Finite-time fluctuation theorem for oscillatory lattices driven by a temperature gradient.

Abstract

The finite-time fluctuation theorem (FT) for the master functional, total entropy production, and medium entropy is studied in the one-dimensional Fermi-Pasta-Ulam-Tsingou-β (FPUT-β) chain coupled with two heat reservoirs at different temperatures. Through numerical simulations and theoretical analysis, we find that the nonequilibrium steady-state distribution of the one-dimensional FPUT-β chain violates the time-reversal symmetry. Thus, unlike the master functional, the total entropy production fails to satisfy the fluctuation relation for finite time. Meanwhile, we discuss the range of medium entropy production which obeys the conventional steady-state fluctuation theorem (SSFT) in the infinite time limit.

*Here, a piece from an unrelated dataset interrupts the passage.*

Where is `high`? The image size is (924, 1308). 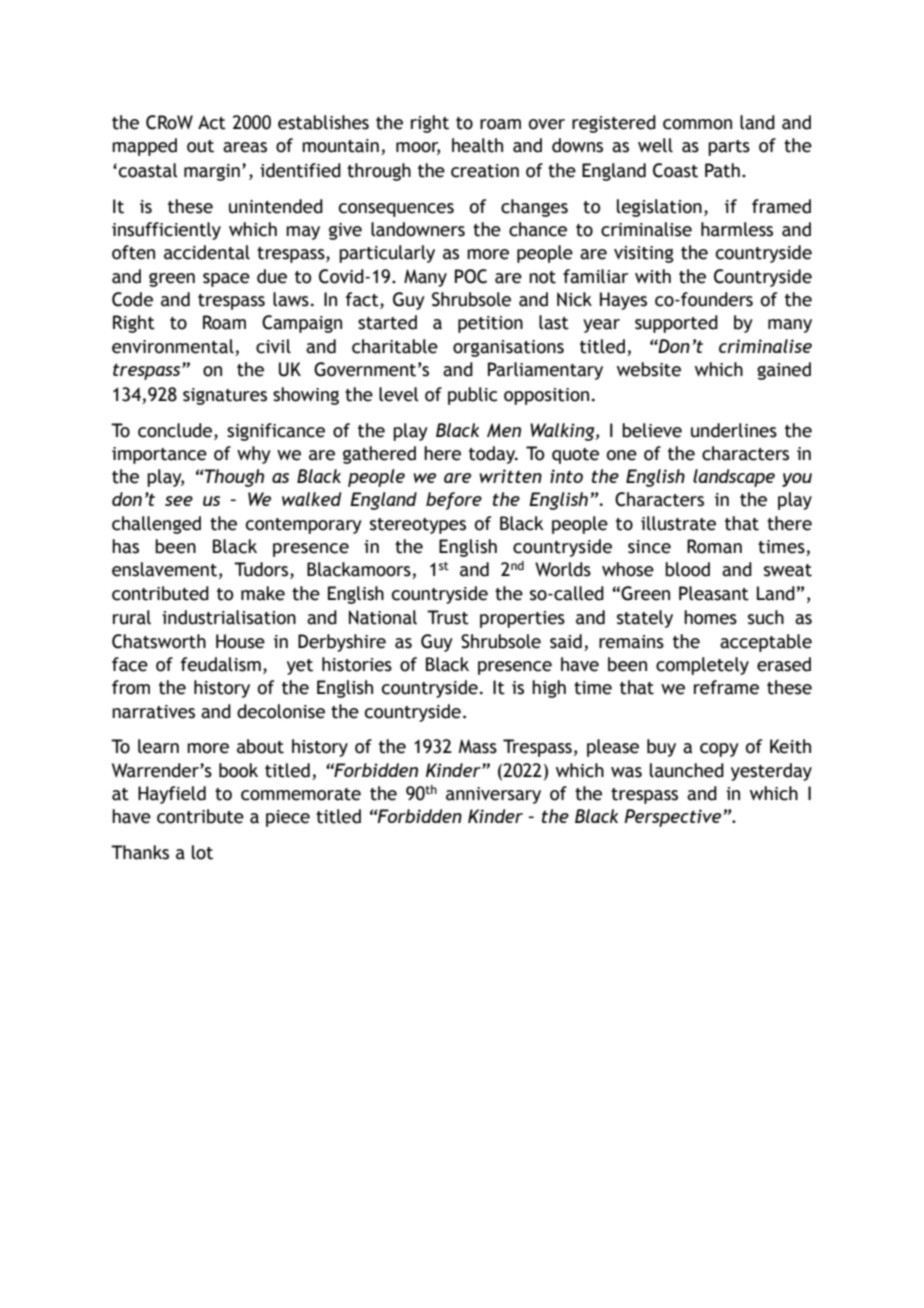
high is located at coordinates (549, 689).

Furthermore, we find that the generalized SSFT for medium entropy monotonically approaches the conventional SSFT as the time interval increases, irrespective of temperature difference, anharmonicity, and system size. Interestingly, the medium entropy production rate shows a nonmonotonic variation with anharomonicity, which comes from a competition mechanism of the phonon transport. Correspondingly, the difference between the generalized SSFT and the conventional SSFT shows similar nonmonotonic behaviors.